- INSTRUCTIONS TO FOLLOW
Arrange the records from the start through the line holding "point(80,220)", inclusive, as a two-column CSV with the columns "instruction" and "location". Give one row per request, with its text and its answer each in a single quoted field and any line breaks replaced by spaces.

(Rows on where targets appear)
● ● ●

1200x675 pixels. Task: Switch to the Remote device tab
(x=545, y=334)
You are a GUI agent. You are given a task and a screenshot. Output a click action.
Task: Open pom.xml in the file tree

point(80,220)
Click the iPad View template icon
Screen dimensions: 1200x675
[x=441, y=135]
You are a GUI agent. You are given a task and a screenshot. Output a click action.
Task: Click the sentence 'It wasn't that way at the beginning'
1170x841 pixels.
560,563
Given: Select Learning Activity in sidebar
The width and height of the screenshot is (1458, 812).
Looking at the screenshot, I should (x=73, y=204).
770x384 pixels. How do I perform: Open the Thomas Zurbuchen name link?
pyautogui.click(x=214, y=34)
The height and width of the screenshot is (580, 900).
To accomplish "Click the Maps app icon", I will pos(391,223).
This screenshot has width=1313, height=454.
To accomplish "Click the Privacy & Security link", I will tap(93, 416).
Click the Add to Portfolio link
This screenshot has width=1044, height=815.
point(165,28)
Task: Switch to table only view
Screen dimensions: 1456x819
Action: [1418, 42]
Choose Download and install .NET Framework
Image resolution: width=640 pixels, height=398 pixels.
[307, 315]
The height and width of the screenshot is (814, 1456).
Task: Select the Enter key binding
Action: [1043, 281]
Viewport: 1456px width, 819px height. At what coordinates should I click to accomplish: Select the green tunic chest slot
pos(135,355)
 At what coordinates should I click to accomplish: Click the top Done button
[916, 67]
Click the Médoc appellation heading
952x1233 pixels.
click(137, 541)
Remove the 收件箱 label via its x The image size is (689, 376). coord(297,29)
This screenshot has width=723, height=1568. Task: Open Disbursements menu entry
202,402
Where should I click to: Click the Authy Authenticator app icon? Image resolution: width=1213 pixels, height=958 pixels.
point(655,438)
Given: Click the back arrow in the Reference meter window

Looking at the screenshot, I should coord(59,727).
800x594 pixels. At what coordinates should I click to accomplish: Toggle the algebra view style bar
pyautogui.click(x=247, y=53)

● ● ●

- PROBLEM SOLUTION
instruction,location
"1200x675 pixels. Task: Switch to the Remote device tab","(x=545, y=334)"
"You are a GUI agent. You are given a task and a screenshot. Output a click action. Task: Open pom.xml in the file tree","point(80,220)"